Personnalisation de l’offre

À l’heure de l’intelligence artificielle et du «big data», les nouvelles technologies nous aident à mieux comprendre le consommateur dans son désir d’achat. Les détaillants qui se donneront la capacité de traiter la masse de données recueillies auprès de leur clientèle gagneront une longueur d’avance.

 

 

 

Des centres commerciaux qui doivent se réinventer

Nous assistons à la mort des centres traditionnels. Pour celles et ceux qui en doute, je vous invite à suivre ces reportages terrifiant aux Etats-Unis sur ce site http://deadmalls.com/

Les grandes surfaces sans âme, qui n’apportent pas de plaisir et qui n’ont pas d’âme sont vouées à disparaitre. Nous assistons au Canada à un équilibrage du trop grand nombre de centres commerciaux qui offrent «trop de tout pour peu de monde»!

En ce moment, tous les centres de la région de Montréal sont en profonde mutation. Ils se repositionnent avec des concepts hybrides qui mêlent divertissement et commerce de marchandises. Cinéma, hôtel, Aqualand, salles de spectacle côtoient les boutiques et les détaillants. Tout est fait pour que le client vive une belle expérience, y reste longtemps et y revienne.

Les chiffres en «détail»!

Les annonces de magasins semblent s’accumuler depuis dix ans aux Etats-Unis. Voyons quelles sont les secteurs qui ouvrent et ceux qui ferment. (Sources : The statistic portal, avril 2018)

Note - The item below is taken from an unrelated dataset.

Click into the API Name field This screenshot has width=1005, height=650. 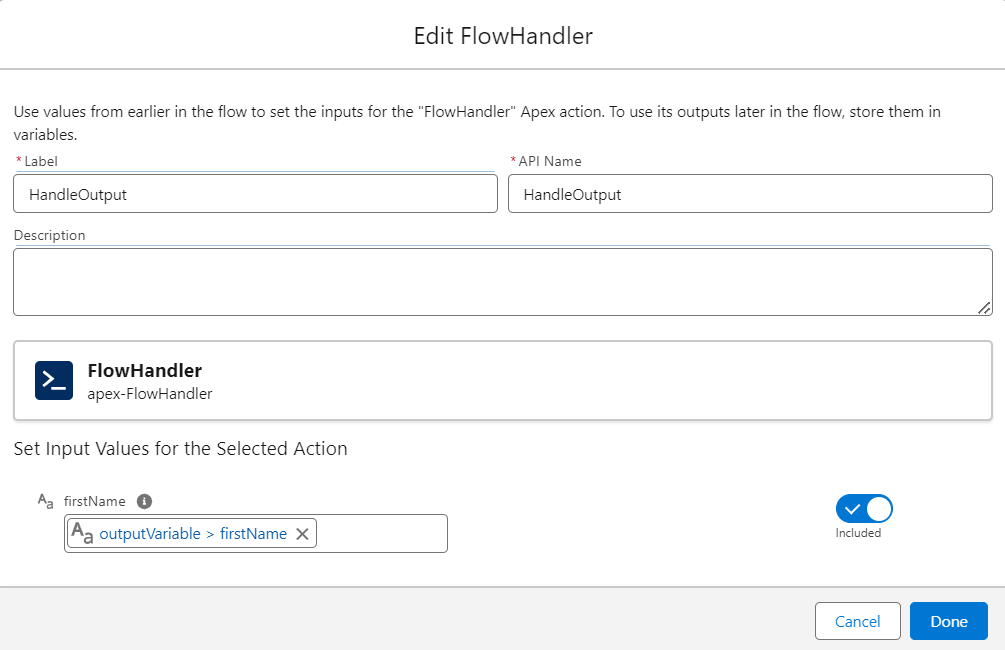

Les achats en ligne au Canada

Le commerce électronique au Canada

Les achats en ligne confirment la tendance illustrée par le nombre de fermetures et d’ouvertures d’établissements. Portrait des types de biens que le consommateurs canadiens déclarent avoir achetés en ligne en 2017.

La croissance du commerce électronique dans le monde

On prévoit d’ici 2022 que le commerce électronique représentera près de 2 473 milliards de $ US dans le monde. C’est en Chine que les achats en ligne vont croître le plus rapidement.

 

 

 

 

 

 

 

 

 

 

Portrait du commerce de détail au Québec

  • 58% des adultes québécois achètent en ligne et majoritairement entre 25 et 45 ans.
  • 43% sont des acheteurs occasionnels soit 2 à 6 achats dans l’année, 11% achètent 25 produits services et plus
  • 33% dépenses en moyenne 300$
  • 47% vont en magasin pour avoir les biens immédiatement une fois repérés en ligne.
  • 64% préfèrent toucher, voir et essayer sur place avant d’acheter en ligne
  • 46%achètent en ligne car les prix sont meilleurs

Êtes-vous omnicanal au Québec ?

  • 80% des consommateurs recherchent l’information sur internet en vue de faire un achat en magasin
  • 66% consultent en ligne l’inventaire du commerce avant de se rendre sur place
  • 51% s’informent en magasin en vue d’acheter sur internet
  • 42% utilisent leur mobile pour obtenir de l’information sur les lieux mêmes du commerce
  • 24% achètent en ligne et font la cueillette en magasin
  • 17% retournent les biens achetés en ligne

Pour conclure

Comme le dit si bien Monsieur Jean-François Ouellet, professeur agrégé au département d’entrepreneuriat et innovation de HEC Montréal : «Depuis les années 1990, les spécialistes du marketing et du service à la clientèle répètent qu’il n’est pas suffisant de satisfaire ses clients : il faut les émerveiller et les enchanter jusqu’à ce qu’ils ne puissent s’empêcher de s’écrier «Wow!». Ce serait la seule manière de survivre à une époque où la concurrence est féroce et où les options pour les consommateurs sont innombrables. Attention ! L’intelligence artificielle et l’internet changent la donne.»

 

Inspiration pour cet article : Revue Gestion HEC Montréal volume 43 été 2018.